McConalogue interview: ‘Real opportunity now’ for suckler income supports
Minister for Agriculture, Food and the Marine Charlie McConalogue has outlined that his objective is “to try and support the sector and support incomes” when it comes to suckler and beef farming.
The new minister said that he is “not going to be prescriptive” on the terms, when asked by AgriLand if he intends to follow through with a coupled payment for suckler cows, but underlined a commitment to improving farmer incomes in the sector.
Minister McConalogue was quizzed on the topic as part of an extensive interview with AgriLand news editor Stella Meehan and journalist Sylvester Phelan.
You have previously advocated for coupled payments for suckler cows and a €200/cow payment. Will you bring this forward? What measures will you now look at?
Minister McConalogue: I’m a very strong advocate – and rightly so I think – because the beef sector and suckler sector is a very important part of our agricultural sector and it has the highest number of farmers as well.
It also, in terms of margins, has been very low but it does contribute a very significant amount to our agri-food sector in terms of quality produce.
So it is something that I believe we need to see good margins in and good income…and to support the income of those who are in the suckler and beef sector. The question will be about how best we can do that.
In the Dáil I have consistently been advocating [for] the needs of the beef and suckler sector and, particularly, in terms of Pillar II.
There is a real opportunity there now, with the next CAP [Common Agricultural Policy] being framed, to look at how we support the incomes of those in the suckler and beef sector and engage with farming representative organisations as to how we can try and ensure that incomes are supported and [to look at] what mechanisms we will use to do that.
On this point, back in December you said that the BDGP [Beef Data and Genomics Programme] should be looked at – to possibly reform it into a €200/cow payment. Prior to that you backed the Irish Farmers’ Association’s 2018 campaign for a coupled payment. Is this still your view, as to how the sector should be supported?
Minister McConalogue: There have been important initiatives there in relation to genomic typing and in relation to trying to improve genetics. That has been supported financially through the BDGP sector.
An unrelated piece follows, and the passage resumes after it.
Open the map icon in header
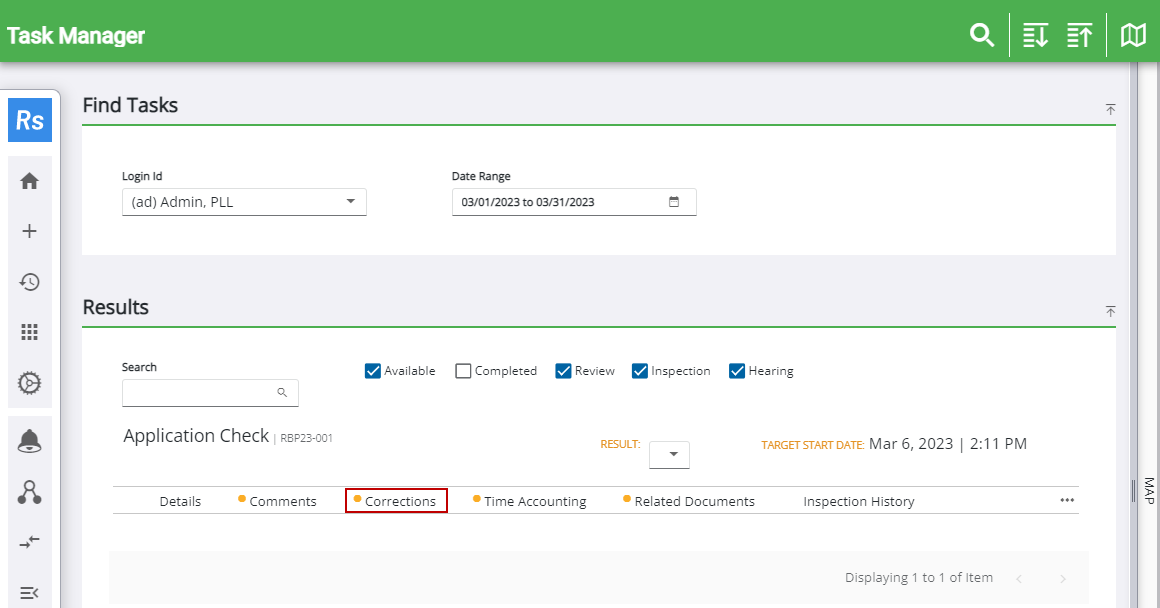1160x608 pixels. coord(1133,36)
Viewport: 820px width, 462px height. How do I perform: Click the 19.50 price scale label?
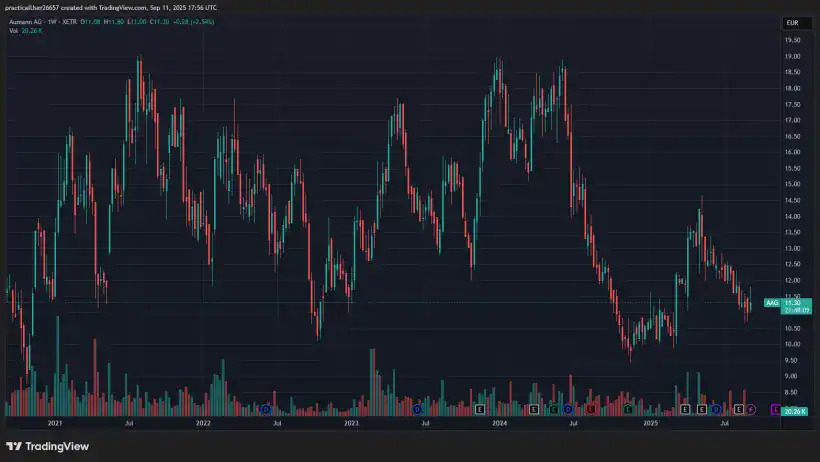click(x=791, y=40)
Obviously, as a follow-on from that, the BEEP [Beef Environmental Efficiency Pilot] scheme and BEEP-S [Beef Environmental Efficiency Programme – Suckler] scheme added additional income but also additional measures.
I’m not hung up in relation to how we would do it or what way we would support it, but I think ultimately the focus has to be on looking at margins that farmers have and their bottom line – in terms of their income…and [to] reward the work that they’re carrying out.
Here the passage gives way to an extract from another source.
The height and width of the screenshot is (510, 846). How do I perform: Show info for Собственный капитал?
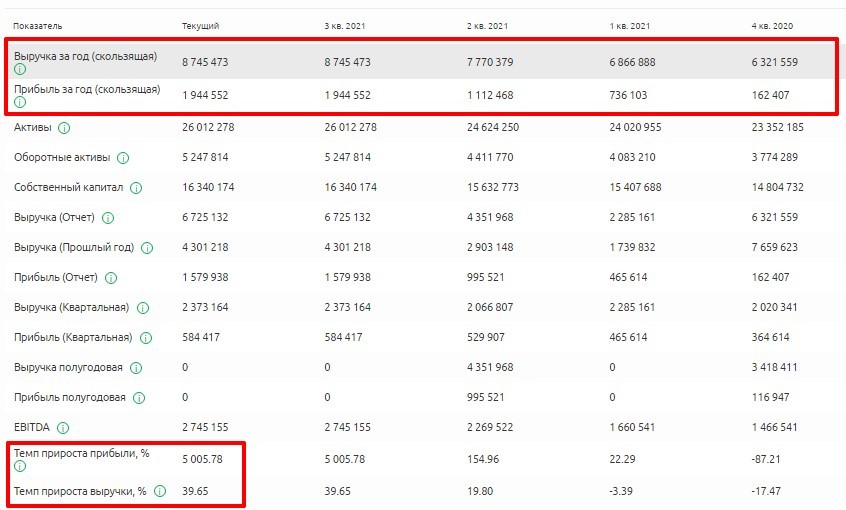click(135, 188)
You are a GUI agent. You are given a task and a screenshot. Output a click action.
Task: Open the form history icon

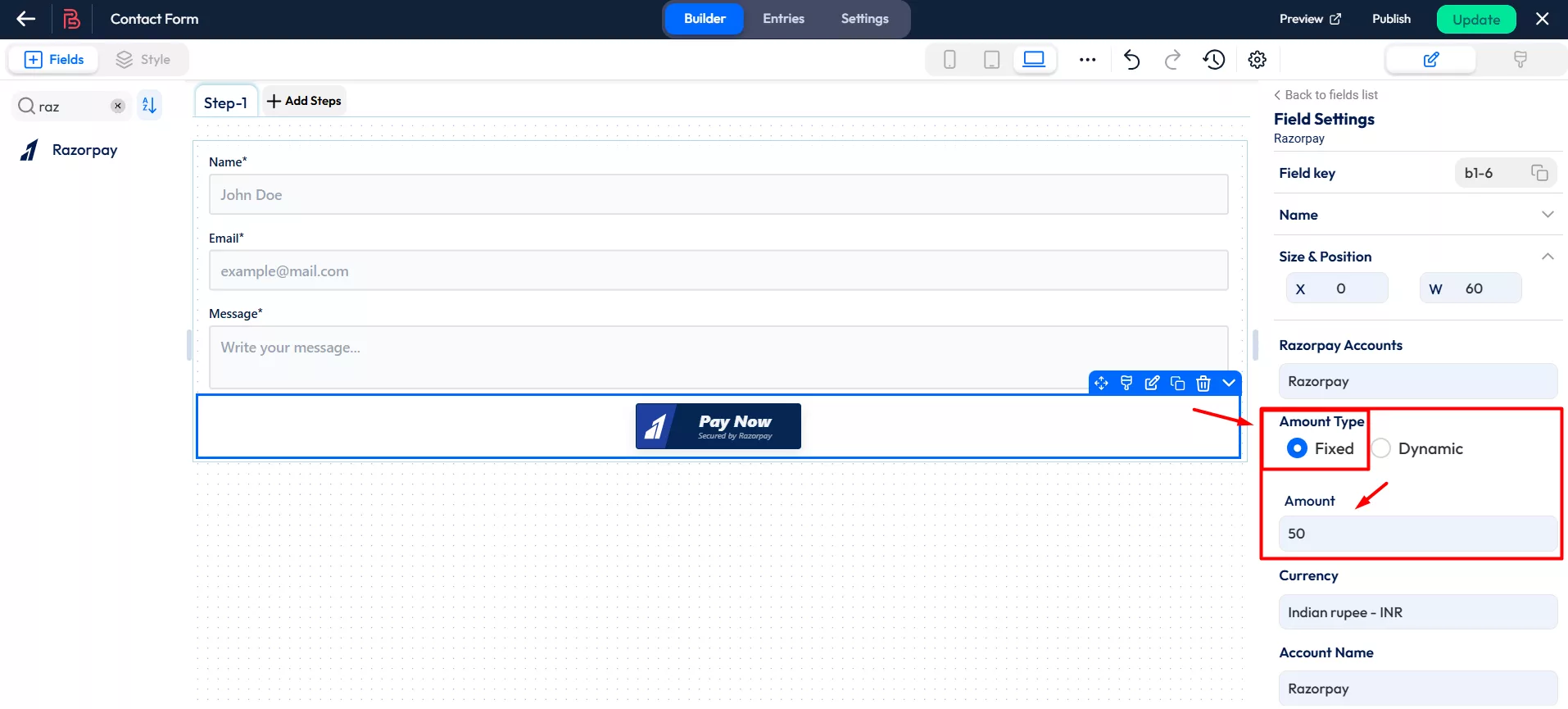[x=1214, y=60]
I’m open to ideas in that regard. I’m open to building on what’s been there.
Would it be more like BEEP, for example, whereby there are certain conditions attached – in terms of weighing animals…with a focus on the calf as much as the cow? Would it be based on ‘efficiency’?
Minister McConalogue: We’ve had a number of schemes in the past. We’ve had the suckler cow welfare scheme previously as well…and more recent follow-ons in relation to BDGP and BEEP-S.
I’m not going to be prescriptive at this stage, but my objective is to try and support the sector and incomes.
That is the strong objective I have. I think it’s important that farmers do see a return for the work that they’re doing – in terms of the bottom line.
I will engage very closely with them in terms of how we put in place schemes that do deliver…and in terms of income, but also deliver in terms of progress and objectives and good initiatives which are to the benefit of all – such as genotyping, better genetics, better breeding. [Those initiatives] contribute to incomes as well.